▸ QUOTED PASSAGE:
--------------------

That decline reflects significant work by community organizations, violence-interruption programs, and public-health initiatives treating violence as a preventable condition rather than simply a law-enforcement issue.
Yet even in years when numbers improve, the emotional impact remains profound. Families who lose loved ones to violence often experience grief that is sudden, traumatic, and deeply destabilizing.
Entire neighborhoods can feel the weight of repeated loss.
Infant Mortality: A Quiet but Persistent Tragedy
Another form of loss receives less public attention but affects hundreds of Maryland families each year: infants who die before their first birthday.
Maryland’s infant mortality rate is roughly six deaths per 1,000 live births, close to the national average. But averages can hide stark disparities.
In Baltimore City, infant mortality has historically been closer to seven or eight deaths per 1,000 births, higher than the statewide rate.
And the racial disparity is particularly striking.
In Maryland, Black infants die at more than twice the rate of white infants. Recent data show infant mortality rates of roughly 9–10 deaths per 1,000 births for Black babies, compared with about four per 1,000 for white babies.
Researchers point to several underlying causes:
- unequal access to prenatal care
- higher rates of maternal health complications
- environmental stress and housing instability
- the long-term health effects of structural racism
The result is that the chances of a baby surviving its first year can still depend heavily on race and neighborhood.
Geography Matters Too
The disparities are not just racial—they are also geographic.
Urban communities like Baltimore often face higher overdose and infant mortality rates. At the same time, rural parts of Maryland—including areas on the Eastern Shore and in Western Maryland—experience their own health challenges related to limited healthcare access and economic hardship.

--------------------

▸ Pixel coordinate grounding data:
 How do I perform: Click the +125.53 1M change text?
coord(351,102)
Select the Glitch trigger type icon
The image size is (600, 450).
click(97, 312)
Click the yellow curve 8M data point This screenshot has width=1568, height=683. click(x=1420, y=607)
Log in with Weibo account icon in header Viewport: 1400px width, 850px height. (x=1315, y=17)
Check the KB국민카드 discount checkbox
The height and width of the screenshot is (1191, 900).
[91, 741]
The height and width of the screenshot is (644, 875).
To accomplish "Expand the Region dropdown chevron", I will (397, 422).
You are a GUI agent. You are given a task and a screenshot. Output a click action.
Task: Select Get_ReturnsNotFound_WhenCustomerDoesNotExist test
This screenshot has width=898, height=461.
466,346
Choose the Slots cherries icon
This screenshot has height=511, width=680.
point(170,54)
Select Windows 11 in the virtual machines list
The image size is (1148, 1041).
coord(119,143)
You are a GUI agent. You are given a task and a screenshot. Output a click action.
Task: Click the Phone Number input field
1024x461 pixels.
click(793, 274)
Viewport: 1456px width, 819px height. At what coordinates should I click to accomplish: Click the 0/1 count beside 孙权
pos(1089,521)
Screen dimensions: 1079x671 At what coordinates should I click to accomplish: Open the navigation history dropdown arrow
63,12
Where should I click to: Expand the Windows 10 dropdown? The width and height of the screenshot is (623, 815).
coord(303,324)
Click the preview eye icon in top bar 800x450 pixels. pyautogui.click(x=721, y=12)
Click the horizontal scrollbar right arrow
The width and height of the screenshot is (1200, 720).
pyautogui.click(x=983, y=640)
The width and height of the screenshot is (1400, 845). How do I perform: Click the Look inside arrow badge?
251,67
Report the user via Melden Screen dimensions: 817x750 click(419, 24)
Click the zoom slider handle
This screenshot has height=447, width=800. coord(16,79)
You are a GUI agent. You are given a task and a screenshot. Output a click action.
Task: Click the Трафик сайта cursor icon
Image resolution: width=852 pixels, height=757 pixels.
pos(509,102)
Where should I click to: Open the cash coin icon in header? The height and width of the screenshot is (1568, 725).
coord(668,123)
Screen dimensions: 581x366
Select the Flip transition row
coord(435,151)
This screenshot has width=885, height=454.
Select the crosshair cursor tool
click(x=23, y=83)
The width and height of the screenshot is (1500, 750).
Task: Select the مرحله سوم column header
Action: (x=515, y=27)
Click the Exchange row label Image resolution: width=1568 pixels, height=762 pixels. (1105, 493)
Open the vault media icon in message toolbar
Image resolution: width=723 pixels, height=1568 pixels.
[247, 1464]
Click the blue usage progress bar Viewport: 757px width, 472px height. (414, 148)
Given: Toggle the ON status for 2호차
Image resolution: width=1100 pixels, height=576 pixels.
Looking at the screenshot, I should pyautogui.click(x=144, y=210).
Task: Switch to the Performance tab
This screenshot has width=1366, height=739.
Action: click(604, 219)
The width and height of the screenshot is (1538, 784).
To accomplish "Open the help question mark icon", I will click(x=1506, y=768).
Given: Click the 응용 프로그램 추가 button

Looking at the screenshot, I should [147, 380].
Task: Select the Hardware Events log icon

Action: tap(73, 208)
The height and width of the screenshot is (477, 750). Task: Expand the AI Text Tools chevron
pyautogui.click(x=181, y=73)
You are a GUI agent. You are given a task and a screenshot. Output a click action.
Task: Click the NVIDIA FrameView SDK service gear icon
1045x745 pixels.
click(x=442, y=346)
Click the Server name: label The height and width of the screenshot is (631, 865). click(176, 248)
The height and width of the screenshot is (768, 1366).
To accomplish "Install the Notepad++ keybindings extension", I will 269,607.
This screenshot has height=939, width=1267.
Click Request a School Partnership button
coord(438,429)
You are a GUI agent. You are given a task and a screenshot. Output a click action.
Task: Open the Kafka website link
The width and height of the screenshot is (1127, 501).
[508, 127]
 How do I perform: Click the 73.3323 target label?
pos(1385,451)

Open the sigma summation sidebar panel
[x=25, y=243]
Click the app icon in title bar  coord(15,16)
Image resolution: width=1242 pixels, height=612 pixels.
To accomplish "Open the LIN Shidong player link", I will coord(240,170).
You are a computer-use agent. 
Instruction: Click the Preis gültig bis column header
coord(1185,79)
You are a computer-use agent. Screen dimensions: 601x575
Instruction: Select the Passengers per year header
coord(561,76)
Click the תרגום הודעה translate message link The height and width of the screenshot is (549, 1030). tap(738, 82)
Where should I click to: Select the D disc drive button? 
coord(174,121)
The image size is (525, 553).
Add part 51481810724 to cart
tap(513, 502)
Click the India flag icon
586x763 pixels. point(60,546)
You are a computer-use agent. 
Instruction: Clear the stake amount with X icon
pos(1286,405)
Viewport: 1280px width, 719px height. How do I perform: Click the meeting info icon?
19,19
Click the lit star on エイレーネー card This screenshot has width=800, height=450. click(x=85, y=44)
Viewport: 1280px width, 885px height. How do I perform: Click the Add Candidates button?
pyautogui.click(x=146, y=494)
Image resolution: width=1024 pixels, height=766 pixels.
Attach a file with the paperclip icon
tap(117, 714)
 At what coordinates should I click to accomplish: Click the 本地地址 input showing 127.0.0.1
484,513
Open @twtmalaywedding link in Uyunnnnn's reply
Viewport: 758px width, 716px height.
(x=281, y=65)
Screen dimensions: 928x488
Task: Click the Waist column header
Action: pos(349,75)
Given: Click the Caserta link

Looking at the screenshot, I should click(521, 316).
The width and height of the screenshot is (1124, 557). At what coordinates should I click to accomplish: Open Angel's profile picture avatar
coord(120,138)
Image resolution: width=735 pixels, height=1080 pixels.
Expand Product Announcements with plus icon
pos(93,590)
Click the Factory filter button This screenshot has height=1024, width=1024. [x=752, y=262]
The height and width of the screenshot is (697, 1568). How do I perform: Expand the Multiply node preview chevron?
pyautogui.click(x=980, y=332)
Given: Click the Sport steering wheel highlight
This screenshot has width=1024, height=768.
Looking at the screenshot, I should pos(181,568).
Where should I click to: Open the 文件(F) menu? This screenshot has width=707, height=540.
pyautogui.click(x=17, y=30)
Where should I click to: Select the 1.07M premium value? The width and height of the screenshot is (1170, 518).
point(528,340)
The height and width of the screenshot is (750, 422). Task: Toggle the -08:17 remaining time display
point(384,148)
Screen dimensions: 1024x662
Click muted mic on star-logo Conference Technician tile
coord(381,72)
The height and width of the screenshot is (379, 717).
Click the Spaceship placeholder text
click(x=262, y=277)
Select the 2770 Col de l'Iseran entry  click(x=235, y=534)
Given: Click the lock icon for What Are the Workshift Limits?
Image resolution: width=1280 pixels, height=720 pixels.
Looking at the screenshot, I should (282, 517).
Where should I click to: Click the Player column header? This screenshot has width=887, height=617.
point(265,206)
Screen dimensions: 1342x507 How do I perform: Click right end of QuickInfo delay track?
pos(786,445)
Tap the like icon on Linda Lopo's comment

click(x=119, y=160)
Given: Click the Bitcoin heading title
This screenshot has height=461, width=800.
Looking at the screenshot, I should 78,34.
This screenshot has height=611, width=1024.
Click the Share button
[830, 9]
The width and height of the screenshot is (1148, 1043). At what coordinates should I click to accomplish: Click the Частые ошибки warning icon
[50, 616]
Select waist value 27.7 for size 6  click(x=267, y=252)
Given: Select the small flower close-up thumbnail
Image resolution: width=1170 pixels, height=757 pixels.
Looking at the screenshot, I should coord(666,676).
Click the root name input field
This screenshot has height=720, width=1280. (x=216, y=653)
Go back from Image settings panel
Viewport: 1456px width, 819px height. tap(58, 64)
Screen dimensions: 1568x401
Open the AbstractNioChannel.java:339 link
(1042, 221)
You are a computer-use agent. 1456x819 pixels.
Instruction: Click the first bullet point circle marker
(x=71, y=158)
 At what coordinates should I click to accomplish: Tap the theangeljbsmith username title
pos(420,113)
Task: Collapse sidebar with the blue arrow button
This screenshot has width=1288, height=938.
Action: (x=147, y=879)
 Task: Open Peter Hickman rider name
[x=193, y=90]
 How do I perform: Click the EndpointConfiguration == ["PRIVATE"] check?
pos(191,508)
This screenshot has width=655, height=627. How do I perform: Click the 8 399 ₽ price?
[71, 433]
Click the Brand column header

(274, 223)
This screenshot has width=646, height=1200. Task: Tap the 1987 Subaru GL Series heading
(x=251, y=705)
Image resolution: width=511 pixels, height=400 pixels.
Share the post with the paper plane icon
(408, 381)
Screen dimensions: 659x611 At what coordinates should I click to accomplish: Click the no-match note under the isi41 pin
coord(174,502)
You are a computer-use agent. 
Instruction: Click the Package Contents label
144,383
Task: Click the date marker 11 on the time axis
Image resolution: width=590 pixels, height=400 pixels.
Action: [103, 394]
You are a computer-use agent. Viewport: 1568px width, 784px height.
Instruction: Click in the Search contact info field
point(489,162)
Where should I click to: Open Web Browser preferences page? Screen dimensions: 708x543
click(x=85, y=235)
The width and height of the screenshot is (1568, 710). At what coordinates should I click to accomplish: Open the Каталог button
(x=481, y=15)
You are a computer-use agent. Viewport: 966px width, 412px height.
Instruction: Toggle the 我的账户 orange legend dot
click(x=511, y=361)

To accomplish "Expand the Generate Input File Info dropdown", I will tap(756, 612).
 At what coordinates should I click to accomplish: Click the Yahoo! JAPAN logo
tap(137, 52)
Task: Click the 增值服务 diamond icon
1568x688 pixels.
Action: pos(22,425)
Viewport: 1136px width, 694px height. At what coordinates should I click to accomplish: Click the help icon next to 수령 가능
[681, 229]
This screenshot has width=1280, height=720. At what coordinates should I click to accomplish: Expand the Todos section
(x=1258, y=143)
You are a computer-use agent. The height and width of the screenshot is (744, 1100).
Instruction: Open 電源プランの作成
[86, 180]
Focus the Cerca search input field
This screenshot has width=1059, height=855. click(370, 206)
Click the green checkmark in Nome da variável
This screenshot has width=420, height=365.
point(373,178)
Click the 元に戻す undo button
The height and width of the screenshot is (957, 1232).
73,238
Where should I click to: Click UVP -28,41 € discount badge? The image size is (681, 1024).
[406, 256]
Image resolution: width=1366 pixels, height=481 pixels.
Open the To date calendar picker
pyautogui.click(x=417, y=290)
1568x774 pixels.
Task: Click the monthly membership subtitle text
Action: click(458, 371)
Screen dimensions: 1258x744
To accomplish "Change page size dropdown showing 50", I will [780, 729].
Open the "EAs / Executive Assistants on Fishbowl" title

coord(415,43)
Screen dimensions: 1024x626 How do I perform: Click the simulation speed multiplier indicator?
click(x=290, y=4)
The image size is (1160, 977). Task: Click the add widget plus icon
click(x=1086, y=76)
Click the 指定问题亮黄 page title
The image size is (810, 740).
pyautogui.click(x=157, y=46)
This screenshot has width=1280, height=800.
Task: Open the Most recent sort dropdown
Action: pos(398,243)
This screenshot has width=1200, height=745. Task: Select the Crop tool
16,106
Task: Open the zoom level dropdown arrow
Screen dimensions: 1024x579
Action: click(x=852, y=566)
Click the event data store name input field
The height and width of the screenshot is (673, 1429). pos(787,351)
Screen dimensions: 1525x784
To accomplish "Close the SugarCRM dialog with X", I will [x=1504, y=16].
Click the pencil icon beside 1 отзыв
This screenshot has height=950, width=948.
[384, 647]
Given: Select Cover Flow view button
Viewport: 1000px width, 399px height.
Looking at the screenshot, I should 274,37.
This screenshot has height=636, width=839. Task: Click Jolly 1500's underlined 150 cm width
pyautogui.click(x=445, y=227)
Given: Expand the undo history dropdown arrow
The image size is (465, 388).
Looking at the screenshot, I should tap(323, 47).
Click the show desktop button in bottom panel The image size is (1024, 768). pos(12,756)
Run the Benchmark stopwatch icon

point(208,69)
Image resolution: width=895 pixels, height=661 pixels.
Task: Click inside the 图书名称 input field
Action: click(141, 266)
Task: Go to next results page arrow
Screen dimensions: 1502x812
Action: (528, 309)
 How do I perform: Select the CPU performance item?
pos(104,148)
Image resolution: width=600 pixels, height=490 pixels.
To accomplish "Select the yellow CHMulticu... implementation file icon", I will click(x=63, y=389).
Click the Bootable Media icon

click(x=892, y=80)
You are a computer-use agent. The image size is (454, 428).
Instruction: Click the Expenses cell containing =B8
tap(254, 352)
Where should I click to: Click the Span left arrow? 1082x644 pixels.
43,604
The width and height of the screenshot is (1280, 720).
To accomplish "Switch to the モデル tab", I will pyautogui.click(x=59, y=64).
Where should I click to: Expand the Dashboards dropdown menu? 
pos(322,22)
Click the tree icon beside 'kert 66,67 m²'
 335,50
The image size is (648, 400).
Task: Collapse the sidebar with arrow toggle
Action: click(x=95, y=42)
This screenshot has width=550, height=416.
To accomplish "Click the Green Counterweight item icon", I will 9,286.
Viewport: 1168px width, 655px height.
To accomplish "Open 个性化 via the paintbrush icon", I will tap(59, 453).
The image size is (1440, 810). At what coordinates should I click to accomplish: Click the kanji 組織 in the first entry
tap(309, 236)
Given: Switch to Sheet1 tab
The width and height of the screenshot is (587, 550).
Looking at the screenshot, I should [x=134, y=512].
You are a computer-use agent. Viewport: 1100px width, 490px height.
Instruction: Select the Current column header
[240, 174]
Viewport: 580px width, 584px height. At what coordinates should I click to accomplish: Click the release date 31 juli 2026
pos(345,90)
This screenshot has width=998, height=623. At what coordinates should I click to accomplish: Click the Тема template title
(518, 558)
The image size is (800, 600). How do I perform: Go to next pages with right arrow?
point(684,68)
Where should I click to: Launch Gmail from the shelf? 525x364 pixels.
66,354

--------------------

▸ THE TASK: Please list every underlying cause that researchers point to for infant mortality in the text on loss and health disparities in Maryland.

▸ TASK OUTPUT:
- unequal access to prenatal care
- higher rates of maternal health complications
- environmental stress and housing instability
- the long-term health effects of structural racism